» **CHALLENGE 1**:
In the semantic chunking text, what does semantic chunking cut at instead of character counts?

» **SOURCE TEXT**:
In plain English
Before a RAG system can search your documents, it has to cut them into smaller pieces called chunks. The simplest way is to count characters: take 500 characters, cut, take the next 500, cut again. Fast and easy — but blind. It will happily slice a sentence in half, split a definition from the example that explains it, or merge the end of one idea with the start of an unrelated one.

Semantic chunking cuts at meaning boundaries instead of character counts. It reads the text sentence by sentence, notices when the topic shifts, and makes the cut there — at the seam between two ideas — rather than at an arbitrary position. Each chunk ends up being about one coherent thing.
Think of a long article with no section headings. A fixed-size splitter is like tearing the printed pages every 12 lines, no matter what's on them — paragraphs get ripped down the middle. Semantic chunking is like a careful editor reading the whole thing, then drawing a line only where one section genuinely ends and the next begins. The cuts land where you'd naturally pause, so every piece reads as a complete thought.
Why it matters
In RAG, retrieval is only as good as your chunks. The retriever can only return whole chunks, so a chunk is the smallest unit of knowledge your system can hand to the model. If that unit is malformed, every answer built on it suffers.
- Better retrieval precision. A chunk that covers exactly one topic embeds cleanly — its vector points in one clear direction. A chunk that straddles two topics embeds as a muddy average of both, so it matches neither query well and gets buried in the ranking.
- Fewer broken thoughts. Fixed cuts routinely separate a claim from its evidence, a term from its definition, or a question from its answer. Retrieve such a half-chunk and the model is reading half a thought — a common, quiet source of wrong answers.
- Less noise in the prompt. When each chunk is one tight idea, the top results you paste into the prompt carry signal, not filler. The model wastes fewer tokens and is less likely to be distracted by an irrelevant half-topic that rode along in a sloppy chunk.
Who should reach for this? Builders whose documents have uneven structure — long-form articles, transcripts, research papers, mixed reports — where topics start and stop at irregular intervals and a fixed window keeps cutting across them. If your retrieval feels slightly off and you suspect the chunks are to blame, semantic chunking is one of the first knobs worth trying.

» **GIVEN DATA**:
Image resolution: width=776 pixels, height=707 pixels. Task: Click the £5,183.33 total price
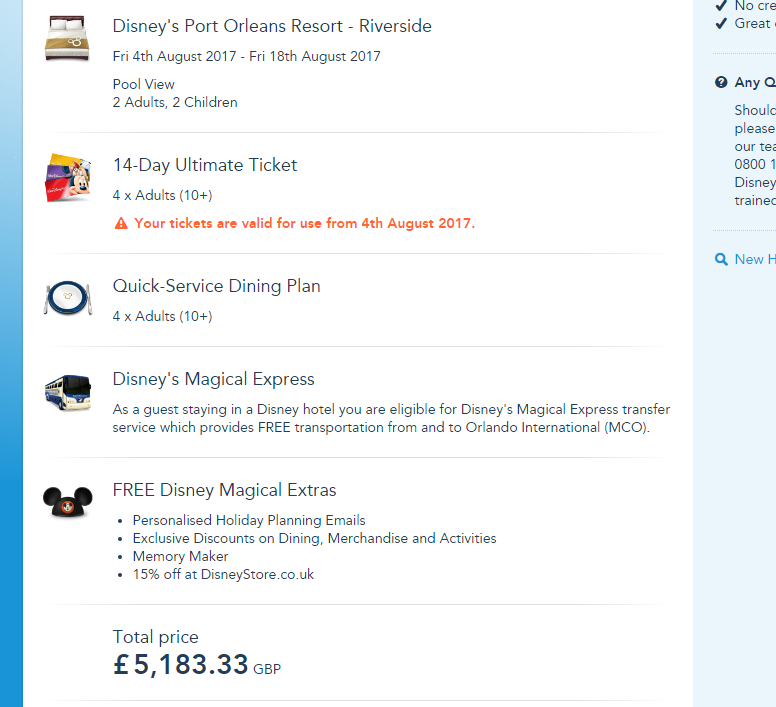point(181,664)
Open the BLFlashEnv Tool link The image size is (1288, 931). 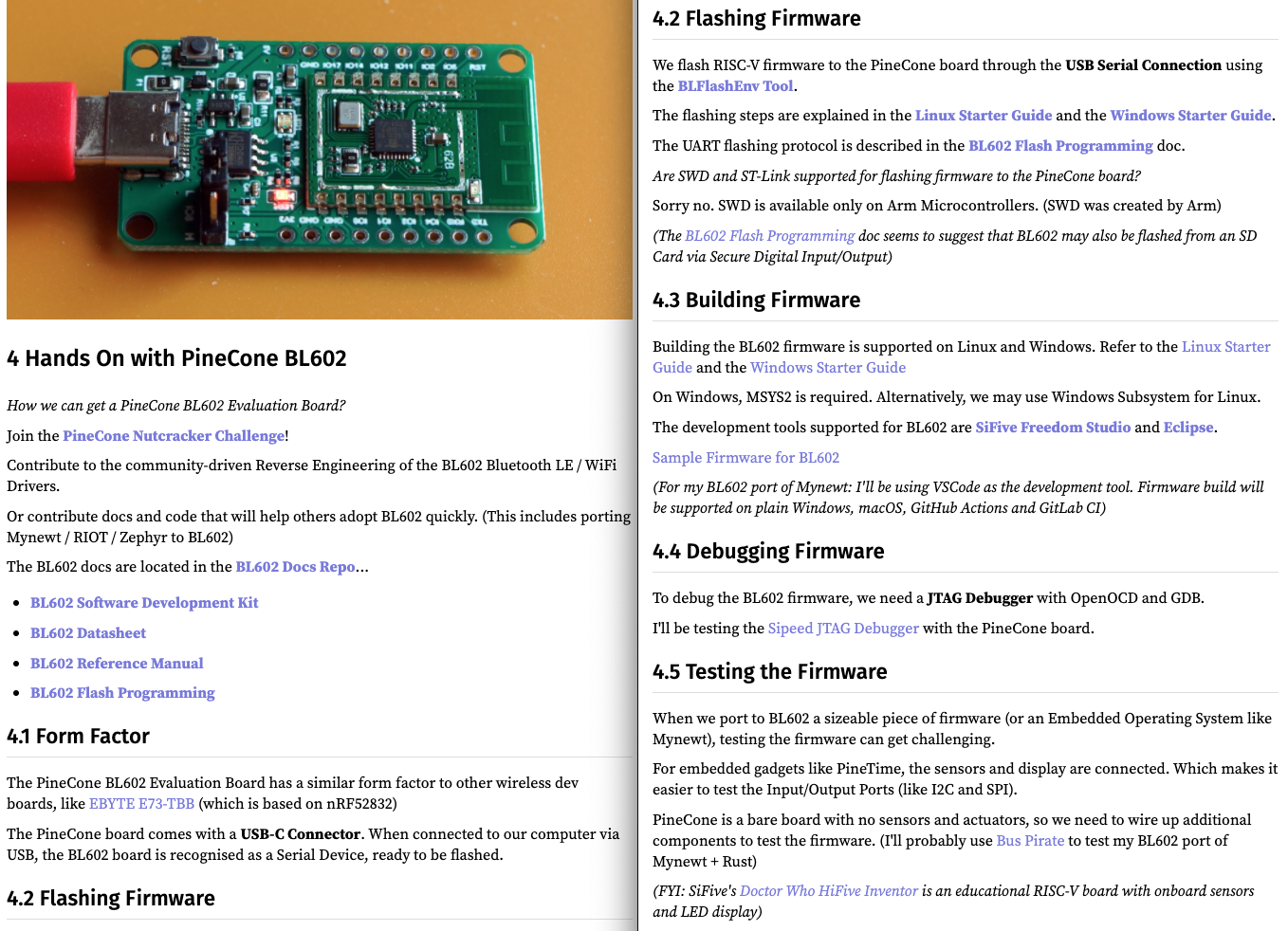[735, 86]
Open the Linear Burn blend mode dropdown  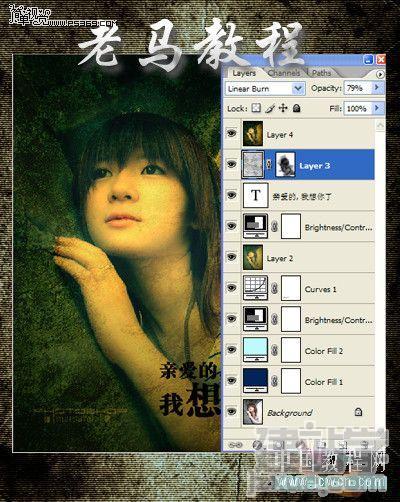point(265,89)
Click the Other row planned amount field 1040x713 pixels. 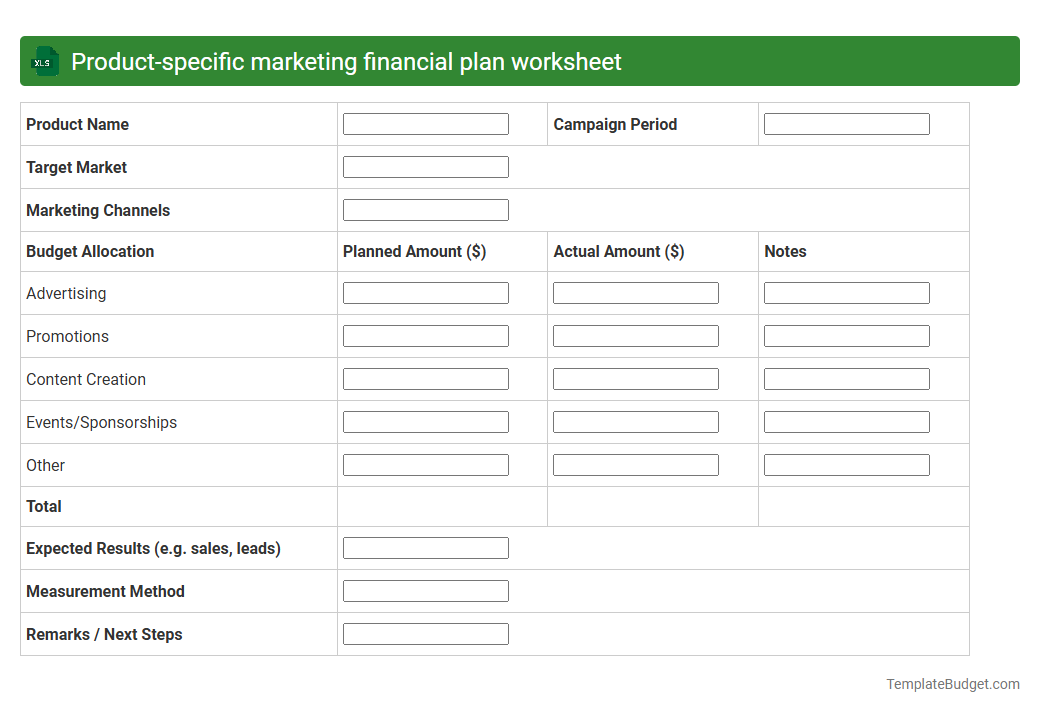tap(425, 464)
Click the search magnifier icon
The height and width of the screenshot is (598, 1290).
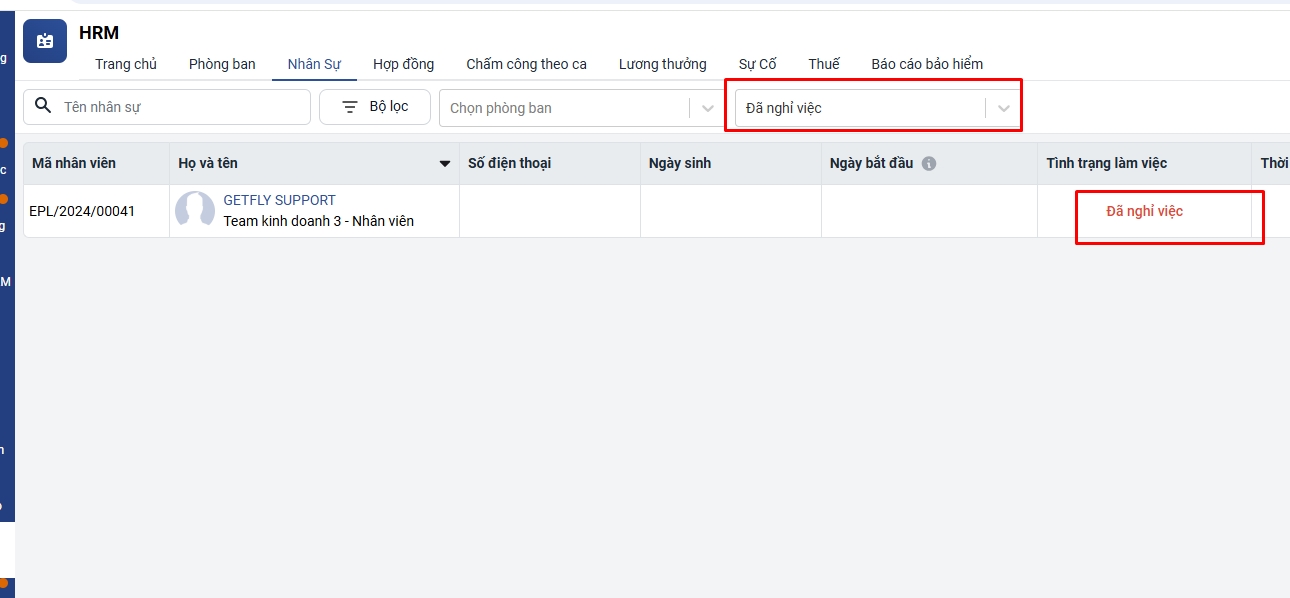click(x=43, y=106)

* * *

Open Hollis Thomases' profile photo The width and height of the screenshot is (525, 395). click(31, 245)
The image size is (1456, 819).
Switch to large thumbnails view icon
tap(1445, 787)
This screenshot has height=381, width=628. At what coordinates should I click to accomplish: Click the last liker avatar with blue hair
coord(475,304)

==

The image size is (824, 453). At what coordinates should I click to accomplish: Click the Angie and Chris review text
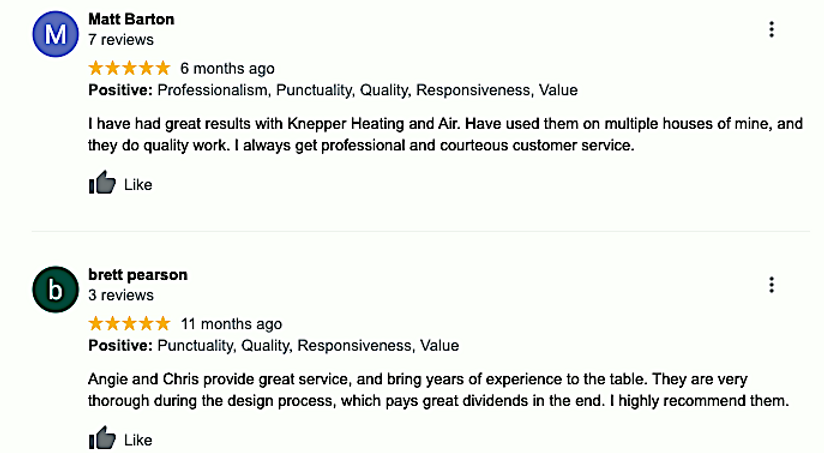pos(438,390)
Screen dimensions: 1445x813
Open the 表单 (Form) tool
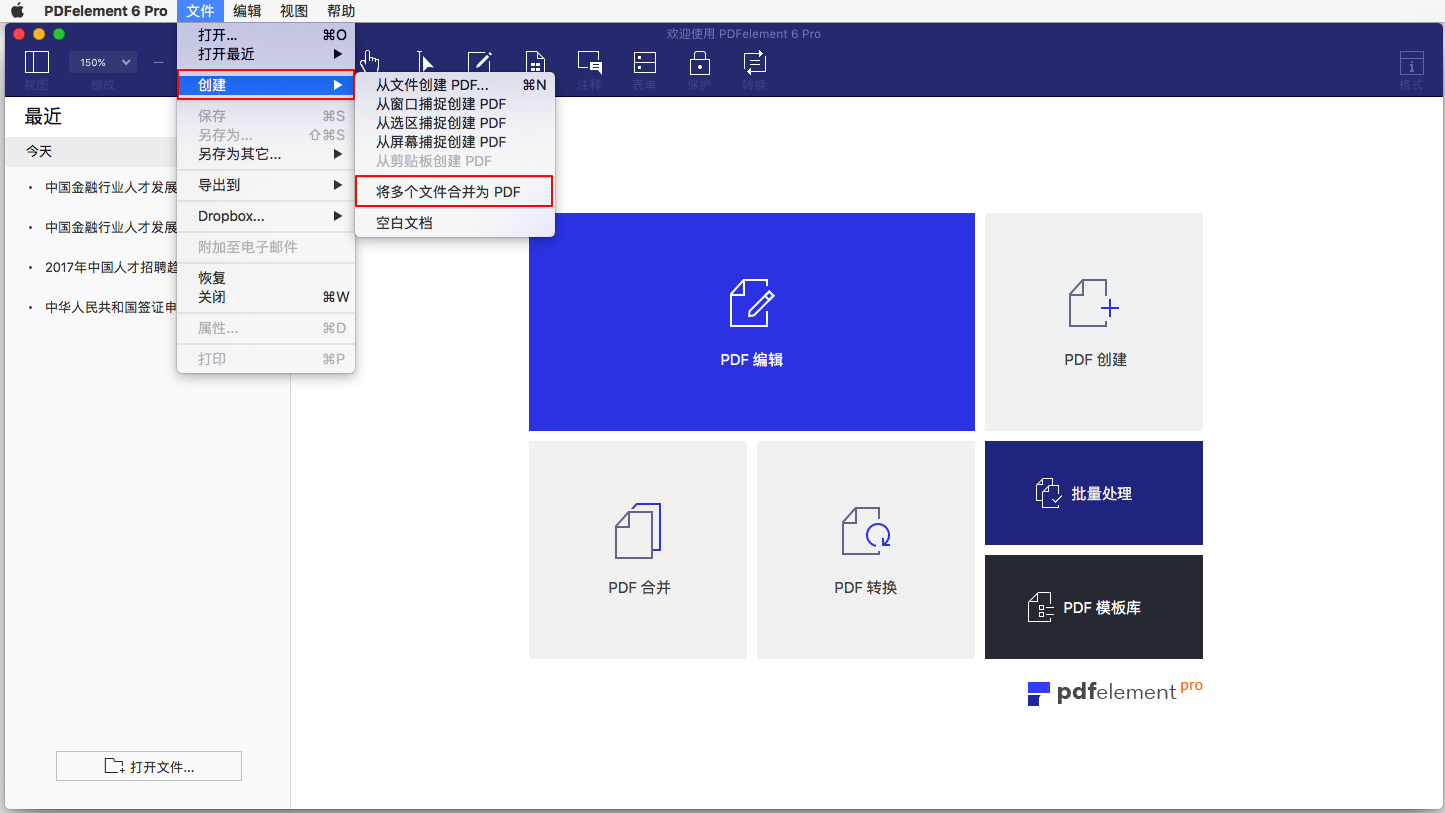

» **CHALLENGE 2**:
Please copy the entries word for word, starting at the line that contains "The image size is (824, 453)." and ending at the line that contains "Open the 表单 (Form) tool", with both of those lines included. Leave the pictures out.

» **TASK OUTPUT 1**:
Meaning boundaries.

» **TASK OUTPUT 2**:
The image size is (824, 453). At what coordinates should I click to accomplish: Click the Angie and Chris review text
pos(438,390)
Screen dimensions: 1445x813
Open the 表单 (Form) tool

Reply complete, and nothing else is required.